The University of Nottingham already has a reputation as an international university, perhaps as a result of having six campuses worldwide (with four in the UK, one in Malaysia and one in China). This figure could now be on the rise after the University announced that it is entering talks with the government in Shanghai to develop a second campus in China, around 140 miles from where the current Ningbo campus is situated. It is possible that, providing the decision is finalised, the University will open the campus in 2012.
The new proposals centre on the financially successful city of Shanghai – a city whose need for education is increasing exponentially. The purpose of building a new campus is to provide “the opportunity to offer different subjects to a new group of students” by offering courses based on life sciences. Ningbo cannot provide these courses simply because there is no more space for development there; the university does not wish to ruin the natural aesthetics by building on the parkland setting that the campus currently enjoys. It was the government of Shanghai, in fact, who approached the University first. If the University had turned down this opportunity, there may well have been another internationally acclaimed university developing there, which would almost certainly compete with Ningbo. As it is, Nottingham University asserts that it is against its interests to provide any courses Ningbo already provides.

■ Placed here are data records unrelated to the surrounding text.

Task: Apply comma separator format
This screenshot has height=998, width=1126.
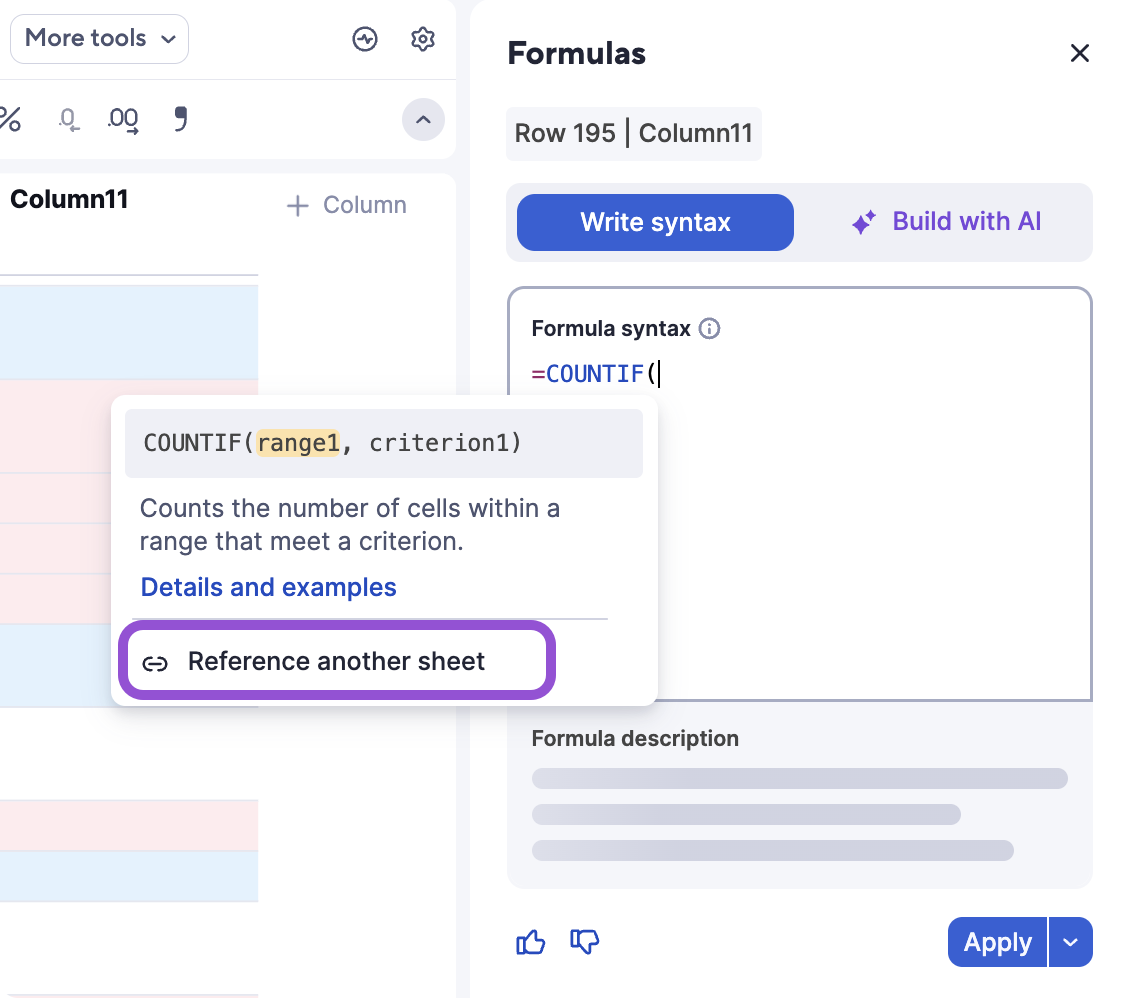Action: [x=181, y=120]
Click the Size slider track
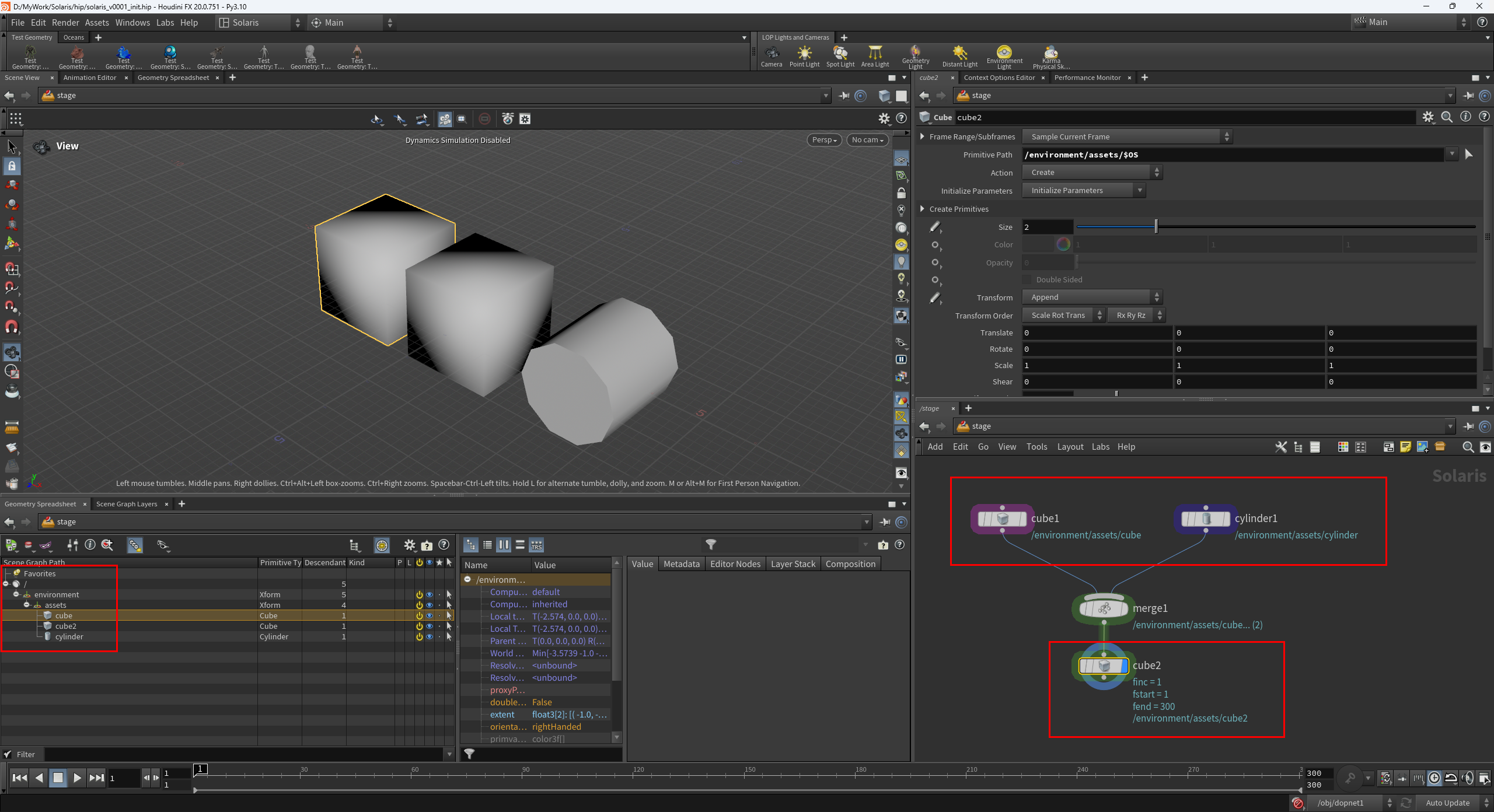Viewport: 1494px width, 812px height. pos(1284,227)
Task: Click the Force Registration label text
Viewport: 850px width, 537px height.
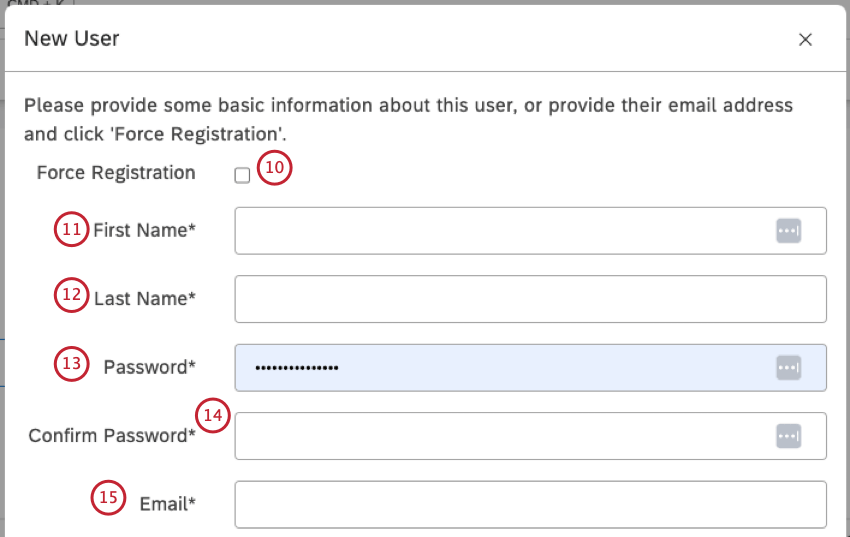Action: coord(116,172)
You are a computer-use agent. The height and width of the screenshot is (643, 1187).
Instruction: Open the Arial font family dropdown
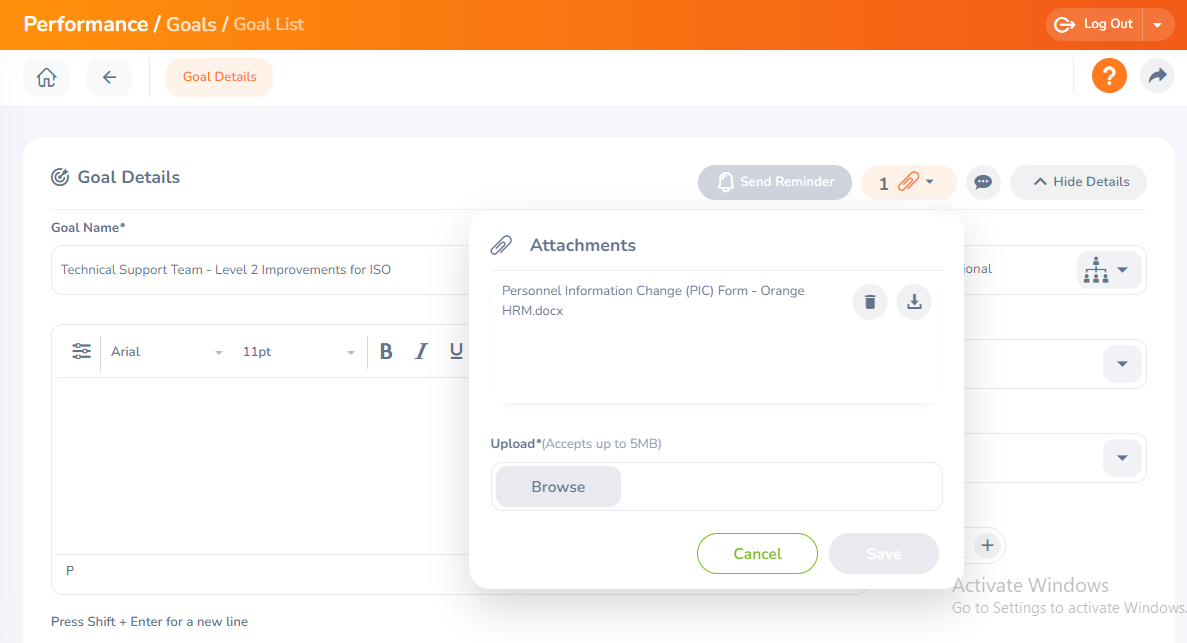pyautogui.click(x=167, y=351)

Professor Christine Ennew, Pro Vice Chancellor, argues that this will have a very positive effect on UK students. There will be opportunities for exchange in new subjects (since Shanghai will offer all-new courses), as well as new international programmes for “shared learning”. Some students based in Nottingham may have concerns over the increase in young graduates in China earning themselves University of Nottingham degrees; how desirable is each individual University of Nottingham graduate if collectively the numbers are increasing? In terms of ‘employability’, Professor Ennew believes the contrary – rather than detracting from the appeal of a Nottingham graduate, a Shanghai campus will attract better teachers and therefore build upon Nottingham’s reputation, by “enhancing the international dimension to our teaching”.